(Excerpted text)
>> BEGIN
Regional Technology Hubs

What Are They, and How Are They Important for Renewing American Innovation?

By: Gregory Arcuri 
 
 “America faces two great economic challenges in the coming years.
 
The first concerns ensuring our country’s leadership role as a world-class innovator second to none. In the past decades, we have seen increasing challenges that have hindered our role as a generator of cutting-edge science. Meanwhile, other nations have upped their game tremendously and may be poised to overtake the United States as the world’s great innovators in the years ahead.
 
There is a second, even more significant challenge. America is bifurcating into two economies. High-technology centers have become dynamic and creative, while more conventional economic activity in rural and rust-belt communities is falling further behind.”
 
Dr. John Hamre
CSIS President and CEO
September 13, 2021
 
 
A more inclusive innovation economy is essential for the nation’s economic growth, competitiveness, domestic harmony, and national security. However, many Americans remain outside America’s high-tech innovation ecosystem, limiting their prospects for shared prosperity and opportunities to contribute to U.S. global competitiveness.  
 
Connectivity is a major challenge for entrepreneurs, university researchers, and small firms that reside outside the nation’s innovation hotspots. These actors often find themselves without sufficient access to the innovation infrastructure (including technology transfer resources and ready access to venture capital) to turn their entrepreneurial ideas into commercial realities. 
 
This highlights a need to expand our innovation economy beyond the current innovation centers and into micropolitan regions, while also drawing more participation from women and minorities.
 
Congressional leaders are responding to this challenge, proposing legislation meant to provide wider access to technology-led economic development. One such piece of legislation, the United States Innovation and Competition Act (USICA), passed the Senate in June of 2021 with bipartisan support and is awaiting reconciliation in the House of Representatives.
 
§2401 of USICA, a section called the “Regional Technology Hub Program,” calls for the Secretary of Commerce to designate no fewer than 20 “regional technology hubs” (RTH’s) and award them with grants and cooperative agreements out of a pool of nearly $10 billion over the next four years.
>> END
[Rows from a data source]
>> BEGIN
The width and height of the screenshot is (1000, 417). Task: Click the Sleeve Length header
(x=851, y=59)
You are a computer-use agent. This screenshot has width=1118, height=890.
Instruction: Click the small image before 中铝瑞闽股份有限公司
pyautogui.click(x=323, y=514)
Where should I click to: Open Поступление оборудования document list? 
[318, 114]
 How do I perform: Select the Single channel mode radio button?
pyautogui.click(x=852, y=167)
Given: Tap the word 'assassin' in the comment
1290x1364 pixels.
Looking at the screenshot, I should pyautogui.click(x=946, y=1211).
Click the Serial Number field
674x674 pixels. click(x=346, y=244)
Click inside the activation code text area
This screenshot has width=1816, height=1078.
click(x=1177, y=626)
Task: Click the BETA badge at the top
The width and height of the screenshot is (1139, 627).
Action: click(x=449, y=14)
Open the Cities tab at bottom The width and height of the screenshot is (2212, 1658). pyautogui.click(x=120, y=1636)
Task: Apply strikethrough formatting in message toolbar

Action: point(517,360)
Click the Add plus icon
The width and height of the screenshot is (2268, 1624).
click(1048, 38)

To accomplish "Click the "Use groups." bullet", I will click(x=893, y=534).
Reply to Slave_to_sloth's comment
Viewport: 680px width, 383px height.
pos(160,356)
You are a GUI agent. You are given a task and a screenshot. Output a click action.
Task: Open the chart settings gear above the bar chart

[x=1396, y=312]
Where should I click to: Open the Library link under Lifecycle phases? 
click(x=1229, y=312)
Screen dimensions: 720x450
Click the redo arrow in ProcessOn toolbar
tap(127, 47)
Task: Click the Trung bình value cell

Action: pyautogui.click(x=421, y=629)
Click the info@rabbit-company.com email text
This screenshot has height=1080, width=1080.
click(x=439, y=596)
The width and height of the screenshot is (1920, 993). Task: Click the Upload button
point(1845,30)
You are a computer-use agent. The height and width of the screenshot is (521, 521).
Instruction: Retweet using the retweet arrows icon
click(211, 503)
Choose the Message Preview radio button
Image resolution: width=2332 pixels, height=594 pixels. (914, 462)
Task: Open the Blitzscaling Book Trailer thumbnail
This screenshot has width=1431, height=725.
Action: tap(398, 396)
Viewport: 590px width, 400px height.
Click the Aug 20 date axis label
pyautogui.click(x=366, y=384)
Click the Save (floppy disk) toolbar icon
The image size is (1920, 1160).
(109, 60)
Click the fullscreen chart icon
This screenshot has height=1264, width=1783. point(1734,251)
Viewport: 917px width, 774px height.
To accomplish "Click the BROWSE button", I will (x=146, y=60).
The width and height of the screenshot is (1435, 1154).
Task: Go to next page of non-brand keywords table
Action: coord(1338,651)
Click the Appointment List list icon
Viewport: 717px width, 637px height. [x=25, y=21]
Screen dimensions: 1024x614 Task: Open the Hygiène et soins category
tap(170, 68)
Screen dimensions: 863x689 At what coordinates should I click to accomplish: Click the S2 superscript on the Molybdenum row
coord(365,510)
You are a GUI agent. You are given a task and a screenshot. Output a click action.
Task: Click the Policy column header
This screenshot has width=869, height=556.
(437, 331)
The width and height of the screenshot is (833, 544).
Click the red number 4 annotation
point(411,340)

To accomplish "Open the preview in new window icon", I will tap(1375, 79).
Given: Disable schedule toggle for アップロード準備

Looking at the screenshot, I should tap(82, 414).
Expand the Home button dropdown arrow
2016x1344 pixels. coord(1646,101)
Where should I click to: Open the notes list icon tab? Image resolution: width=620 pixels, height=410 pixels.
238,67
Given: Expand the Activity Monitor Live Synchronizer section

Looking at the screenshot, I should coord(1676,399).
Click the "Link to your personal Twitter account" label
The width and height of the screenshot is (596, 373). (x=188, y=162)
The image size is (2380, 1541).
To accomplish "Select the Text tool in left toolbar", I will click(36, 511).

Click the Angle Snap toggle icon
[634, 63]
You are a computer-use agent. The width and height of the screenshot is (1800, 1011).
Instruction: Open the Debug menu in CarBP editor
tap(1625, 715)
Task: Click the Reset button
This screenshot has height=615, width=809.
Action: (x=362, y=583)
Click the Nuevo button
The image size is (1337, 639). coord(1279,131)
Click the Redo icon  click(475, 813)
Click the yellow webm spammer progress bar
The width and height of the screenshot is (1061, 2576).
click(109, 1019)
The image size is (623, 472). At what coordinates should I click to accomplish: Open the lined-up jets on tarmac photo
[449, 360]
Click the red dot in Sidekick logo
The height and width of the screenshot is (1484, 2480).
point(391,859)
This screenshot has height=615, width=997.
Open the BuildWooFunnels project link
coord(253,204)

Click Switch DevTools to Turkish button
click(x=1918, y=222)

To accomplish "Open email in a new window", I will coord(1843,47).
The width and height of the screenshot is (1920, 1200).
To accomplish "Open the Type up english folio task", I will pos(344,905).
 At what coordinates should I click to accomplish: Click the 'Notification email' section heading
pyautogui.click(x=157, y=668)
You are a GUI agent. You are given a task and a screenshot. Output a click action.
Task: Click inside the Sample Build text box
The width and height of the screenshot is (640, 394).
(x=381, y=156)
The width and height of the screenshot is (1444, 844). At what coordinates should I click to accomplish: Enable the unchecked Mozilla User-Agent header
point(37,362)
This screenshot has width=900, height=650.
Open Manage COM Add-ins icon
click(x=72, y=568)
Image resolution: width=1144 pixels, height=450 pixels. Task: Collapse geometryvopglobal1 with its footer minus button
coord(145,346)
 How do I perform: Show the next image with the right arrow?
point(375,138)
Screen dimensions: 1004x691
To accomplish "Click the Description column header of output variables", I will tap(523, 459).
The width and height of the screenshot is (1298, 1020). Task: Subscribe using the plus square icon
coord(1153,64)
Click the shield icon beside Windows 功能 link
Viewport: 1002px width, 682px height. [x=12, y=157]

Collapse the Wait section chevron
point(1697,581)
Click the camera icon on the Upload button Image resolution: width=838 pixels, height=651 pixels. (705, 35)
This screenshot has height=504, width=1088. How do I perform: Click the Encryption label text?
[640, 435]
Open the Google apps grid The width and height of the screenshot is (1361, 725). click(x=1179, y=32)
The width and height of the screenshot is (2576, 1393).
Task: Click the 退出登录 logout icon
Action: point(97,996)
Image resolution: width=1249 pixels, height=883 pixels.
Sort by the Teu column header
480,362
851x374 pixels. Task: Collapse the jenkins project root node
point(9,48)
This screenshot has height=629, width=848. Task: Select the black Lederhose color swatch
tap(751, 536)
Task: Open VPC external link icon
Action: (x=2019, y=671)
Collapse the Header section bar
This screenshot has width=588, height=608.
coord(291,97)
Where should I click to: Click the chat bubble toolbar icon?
>> END
(Exercise requirements)
• 1. Return the rows unchanged, starting at the line that contains "The width and height of the screenshot is (1920, 993)." and ending at the line that contains "coord(365,510)", with both of those lines included.
• 2. Resume the article on regional technology hubs after its last sentence and carry it forward.

(Answers below)
• 1.
The width and height of the screenshot is (1920, 993). Task: Click the Upload button
point(1845,30)
You are a computer-use agent. The height and width of the screenshot is (521, 521).
Instruction: Retweet using the retweet arrows icon
click(211, 503)
Choose the Message Preview radio button
Image resolution: width=2332 pixels, height=594 pixels. (914, 462)
Task: Open the Blitzscaling Book Trailer thumbnail
This screenshot has width=1431, height=725.
Action: tap(398, 396)
Viewport: 590px width, 400px height.
Click the Aug 20 date axis label
pyautogui.click(x=366, y=384)
Click the Save (floppy disk) toolbar icon
The image size is (1920, 1160).
(109, 60)
Click the fullscreen chart icon
This screenshot has height=1264, width=1783. point(1734,251)
Viewport: 917px width, 774px height.
To accomplish "Click the BROWSE button", I will (x=146, y=60).
The width and height of the screenshot is (1435, 1154).
Task: Go to next page of non-brand keywords table
Action: coord(1338,651)
Click the Appointment List list icon
Viewport: 717px width, 637px height. [x=25, y=21]
Screen dimensions: 1024x614 Task: Open the Hygiène et soins category
tap(170, 68)
Screen dimensions: 863x689 At what coordinates should I click to accomplish: Click the S2 superscript on the Molybdenum row
coord(365,510)

• 2.
 
What is an RTH? And How Are They Selected?
 
An RTH is a consortium of universities, economic development organizations, local industry, rural communities, and local governments concentrated within a geographic area that the Department of Commerce (DoC) determines has the potential to become a new locus of innovation and technological development. 
 
USICA outlines a competitive process for achieving designation as a regional technology hub, which comes with eligibility for receiving DoC grants and cooperative agreements. Importantly, these hubs will be primarily located in lower-population, rural or industrial states and regions outside leading technology centers.  
 
Candidate communities, whose participation will likely spearheaded by local and state governments in collaboration with other stakeholders, will be tasked with developing a “regional innovation strategy,” an individually tailored plan for achieving primacy in a relevant field of STEM or innovation. These “eligible consortia” must outline how they plan to use federal funding to advance a long list of economic and national security priorities, including their potential for advancing the R&D, deployment, and manufacturing of technologies in a “key technology focus area.” 
 
Eligible consortia will have to prove how their economic growth spurred by federal investment will benefit the wider community and region, especially underrepresented and economically disadvantaged groups. Communities will also need to explain how that economic growth will be sustained after federal support ends. 
 
Once selected, RTH’s will be eligible for grants and cooperative agreements directed towards workforce development, business and entrepreneurial activities, technology maturation, and infrastructure.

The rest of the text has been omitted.